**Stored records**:
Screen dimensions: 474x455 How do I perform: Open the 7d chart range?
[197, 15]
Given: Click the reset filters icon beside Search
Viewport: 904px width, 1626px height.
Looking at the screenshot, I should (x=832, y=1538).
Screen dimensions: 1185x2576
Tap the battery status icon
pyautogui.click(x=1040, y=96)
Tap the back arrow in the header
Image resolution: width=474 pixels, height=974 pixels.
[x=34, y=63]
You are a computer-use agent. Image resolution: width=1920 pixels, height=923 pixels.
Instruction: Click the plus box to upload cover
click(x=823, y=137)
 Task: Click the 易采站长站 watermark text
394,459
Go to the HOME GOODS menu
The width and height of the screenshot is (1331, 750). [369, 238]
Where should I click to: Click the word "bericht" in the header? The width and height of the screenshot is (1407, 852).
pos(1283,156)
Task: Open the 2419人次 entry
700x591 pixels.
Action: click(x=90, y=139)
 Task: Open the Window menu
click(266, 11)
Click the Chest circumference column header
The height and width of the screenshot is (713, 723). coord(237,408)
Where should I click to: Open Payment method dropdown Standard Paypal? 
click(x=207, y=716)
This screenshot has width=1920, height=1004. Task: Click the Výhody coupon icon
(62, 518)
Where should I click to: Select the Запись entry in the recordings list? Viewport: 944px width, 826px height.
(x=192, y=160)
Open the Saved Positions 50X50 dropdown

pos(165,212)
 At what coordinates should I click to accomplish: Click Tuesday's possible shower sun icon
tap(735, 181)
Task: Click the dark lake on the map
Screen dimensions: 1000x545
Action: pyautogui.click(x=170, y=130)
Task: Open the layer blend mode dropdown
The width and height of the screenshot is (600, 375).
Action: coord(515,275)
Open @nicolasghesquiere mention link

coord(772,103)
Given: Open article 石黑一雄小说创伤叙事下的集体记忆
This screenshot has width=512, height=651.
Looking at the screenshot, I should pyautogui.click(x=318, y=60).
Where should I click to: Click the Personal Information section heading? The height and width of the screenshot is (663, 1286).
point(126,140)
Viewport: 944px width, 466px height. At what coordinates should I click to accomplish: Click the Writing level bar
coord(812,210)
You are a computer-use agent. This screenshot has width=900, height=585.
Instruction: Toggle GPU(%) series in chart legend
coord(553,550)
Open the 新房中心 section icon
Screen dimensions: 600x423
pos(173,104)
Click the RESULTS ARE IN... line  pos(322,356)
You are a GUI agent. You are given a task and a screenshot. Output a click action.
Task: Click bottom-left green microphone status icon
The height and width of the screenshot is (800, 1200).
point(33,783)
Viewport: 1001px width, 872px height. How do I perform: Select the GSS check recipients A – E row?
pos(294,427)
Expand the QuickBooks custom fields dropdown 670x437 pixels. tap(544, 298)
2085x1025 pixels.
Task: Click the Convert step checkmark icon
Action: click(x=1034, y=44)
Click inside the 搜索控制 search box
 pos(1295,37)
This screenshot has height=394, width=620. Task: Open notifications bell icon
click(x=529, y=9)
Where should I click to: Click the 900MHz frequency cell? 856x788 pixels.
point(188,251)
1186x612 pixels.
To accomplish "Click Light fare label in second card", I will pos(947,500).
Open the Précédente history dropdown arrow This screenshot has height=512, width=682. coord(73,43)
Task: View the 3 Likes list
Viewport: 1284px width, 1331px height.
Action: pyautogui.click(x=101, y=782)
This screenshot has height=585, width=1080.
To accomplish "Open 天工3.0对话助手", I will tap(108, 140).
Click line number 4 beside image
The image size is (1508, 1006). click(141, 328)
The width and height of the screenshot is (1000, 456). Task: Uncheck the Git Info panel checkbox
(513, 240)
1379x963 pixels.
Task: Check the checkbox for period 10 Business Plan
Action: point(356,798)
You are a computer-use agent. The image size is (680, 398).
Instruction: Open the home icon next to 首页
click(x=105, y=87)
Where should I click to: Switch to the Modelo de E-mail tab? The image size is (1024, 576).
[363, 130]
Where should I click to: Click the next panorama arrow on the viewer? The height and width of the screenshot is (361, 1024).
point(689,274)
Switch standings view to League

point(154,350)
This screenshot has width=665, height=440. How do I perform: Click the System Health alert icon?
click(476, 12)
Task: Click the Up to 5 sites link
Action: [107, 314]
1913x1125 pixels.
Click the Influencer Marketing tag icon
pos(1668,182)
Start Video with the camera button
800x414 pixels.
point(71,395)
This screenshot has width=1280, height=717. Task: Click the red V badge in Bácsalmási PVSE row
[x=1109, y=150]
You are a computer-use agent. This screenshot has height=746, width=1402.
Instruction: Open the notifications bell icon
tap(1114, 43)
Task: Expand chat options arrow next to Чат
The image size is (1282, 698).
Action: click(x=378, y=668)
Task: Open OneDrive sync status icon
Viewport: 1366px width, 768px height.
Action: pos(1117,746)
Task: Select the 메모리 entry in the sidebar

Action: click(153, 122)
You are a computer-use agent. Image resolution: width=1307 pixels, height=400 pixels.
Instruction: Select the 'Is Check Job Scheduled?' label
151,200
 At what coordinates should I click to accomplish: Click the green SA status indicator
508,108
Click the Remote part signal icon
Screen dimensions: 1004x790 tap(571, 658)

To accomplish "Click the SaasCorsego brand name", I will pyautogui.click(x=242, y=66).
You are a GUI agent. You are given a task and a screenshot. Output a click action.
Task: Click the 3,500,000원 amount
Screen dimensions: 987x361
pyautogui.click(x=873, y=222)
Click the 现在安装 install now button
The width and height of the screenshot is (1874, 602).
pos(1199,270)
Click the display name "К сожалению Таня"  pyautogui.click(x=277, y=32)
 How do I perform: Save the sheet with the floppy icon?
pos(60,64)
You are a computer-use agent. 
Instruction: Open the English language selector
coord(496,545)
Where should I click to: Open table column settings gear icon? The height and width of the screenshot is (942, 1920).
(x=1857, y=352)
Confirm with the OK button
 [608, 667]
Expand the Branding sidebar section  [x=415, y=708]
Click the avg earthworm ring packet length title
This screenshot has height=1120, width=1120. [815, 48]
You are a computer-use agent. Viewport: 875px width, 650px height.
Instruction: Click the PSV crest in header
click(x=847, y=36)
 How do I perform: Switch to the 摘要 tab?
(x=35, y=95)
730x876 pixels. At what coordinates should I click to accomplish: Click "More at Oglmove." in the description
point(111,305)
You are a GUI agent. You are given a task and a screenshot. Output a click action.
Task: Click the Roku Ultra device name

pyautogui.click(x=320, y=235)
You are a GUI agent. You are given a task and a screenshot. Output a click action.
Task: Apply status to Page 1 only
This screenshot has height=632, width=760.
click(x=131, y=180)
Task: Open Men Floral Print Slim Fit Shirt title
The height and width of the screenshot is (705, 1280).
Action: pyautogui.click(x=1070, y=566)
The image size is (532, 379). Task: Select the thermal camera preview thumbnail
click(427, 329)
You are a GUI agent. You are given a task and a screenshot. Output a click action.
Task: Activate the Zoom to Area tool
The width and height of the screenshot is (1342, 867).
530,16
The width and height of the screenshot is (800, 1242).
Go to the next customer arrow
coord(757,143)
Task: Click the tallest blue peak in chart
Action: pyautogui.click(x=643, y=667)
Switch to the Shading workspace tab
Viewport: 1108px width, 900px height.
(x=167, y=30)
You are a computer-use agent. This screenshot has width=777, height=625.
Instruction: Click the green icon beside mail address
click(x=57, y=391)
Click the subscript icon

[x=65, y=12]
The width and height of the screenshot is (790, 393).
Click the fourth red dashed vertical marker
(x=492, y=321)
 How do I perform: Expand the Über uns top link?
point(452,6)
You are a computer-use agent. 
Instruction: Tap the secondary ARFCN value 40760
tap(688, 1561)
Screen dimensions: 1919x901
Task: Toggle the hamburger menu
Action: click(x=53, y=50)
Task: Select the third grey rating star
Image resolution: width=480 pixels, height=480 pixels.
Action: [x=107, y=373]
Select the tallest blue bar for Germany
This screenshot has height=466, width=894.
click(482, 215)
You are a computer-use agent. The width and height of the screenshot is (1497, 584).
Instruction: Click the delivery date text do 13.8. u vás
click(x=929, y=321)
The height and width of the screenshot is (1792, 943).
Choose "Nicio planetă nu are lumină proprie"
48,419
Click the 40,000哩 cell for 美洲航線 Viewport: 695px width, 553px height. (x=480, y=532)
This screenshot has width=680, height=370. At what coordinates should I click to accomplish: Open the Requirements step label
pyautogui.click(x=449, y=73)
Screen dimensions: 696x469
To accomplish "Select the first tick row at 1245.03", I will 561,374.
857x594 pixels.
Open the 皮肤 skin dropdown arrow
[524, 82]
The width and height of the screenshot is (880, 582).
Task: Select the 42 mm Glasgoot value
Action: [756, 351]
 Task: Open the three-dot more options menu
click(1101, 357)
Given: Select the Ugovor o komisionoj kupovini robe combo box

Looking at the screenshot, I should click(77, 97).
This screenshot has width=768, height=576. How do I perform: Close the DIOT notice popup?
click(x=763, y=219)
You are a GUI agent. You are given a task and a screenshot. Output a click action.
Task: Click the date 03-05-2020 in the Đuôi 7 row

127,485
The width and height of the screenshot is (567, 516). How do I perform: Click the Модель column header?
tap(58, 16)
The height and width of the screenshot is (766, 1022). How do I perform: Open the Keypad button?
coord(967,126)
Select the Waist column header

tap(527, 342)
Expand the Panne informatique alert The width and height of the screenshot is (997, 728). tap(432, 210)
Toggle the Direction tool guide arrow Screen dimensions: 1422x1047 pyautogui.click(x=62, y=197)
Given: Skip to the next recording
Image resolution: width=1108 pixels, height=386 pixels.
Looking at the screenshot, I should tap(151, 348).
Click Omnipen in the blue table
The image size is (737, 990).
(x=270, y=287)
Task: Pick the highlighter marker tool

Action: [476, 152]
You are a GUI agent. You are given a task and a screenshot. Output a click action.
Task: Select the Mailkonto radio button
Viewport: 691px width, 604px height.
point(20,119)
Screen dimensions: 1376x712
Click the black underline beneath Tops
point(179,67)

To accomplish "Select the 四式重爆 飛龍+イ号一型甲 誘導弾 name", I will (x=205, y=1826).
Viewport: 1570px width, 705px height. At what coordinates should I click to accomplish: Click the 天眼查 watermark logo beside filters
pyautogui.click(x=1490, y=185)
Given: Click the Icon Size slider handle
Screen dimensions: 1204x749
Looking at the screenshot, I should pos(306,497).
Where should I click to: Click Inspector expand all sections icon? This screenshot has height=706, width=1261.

**REQUIREMENT**: Write out each line above containing "computer".

**ANSWER SPACE**:
You are a computer-use agent. Image resolution: width=1920 pixels, height=923 pixels.
You are a computer-use agent. This screenshot has width=900, height=585.
You are a computer-use agent. The image size is (680, 398).
You are a computer-use agent. This screenshot has height=746, width=1402.
You are a computer-use agent. Image resolution: width=1307 pixels, height=400 pixels.
You are a computer-use agent. 
You are a computer-use agent. Viewport: 875px width, 650px height.
You are a computer-use agent. This screenshot has width=777, height=625.
You are a computer-use agent. 
You are a computer-use agent. The width and height of the screenshot is (1497, 584).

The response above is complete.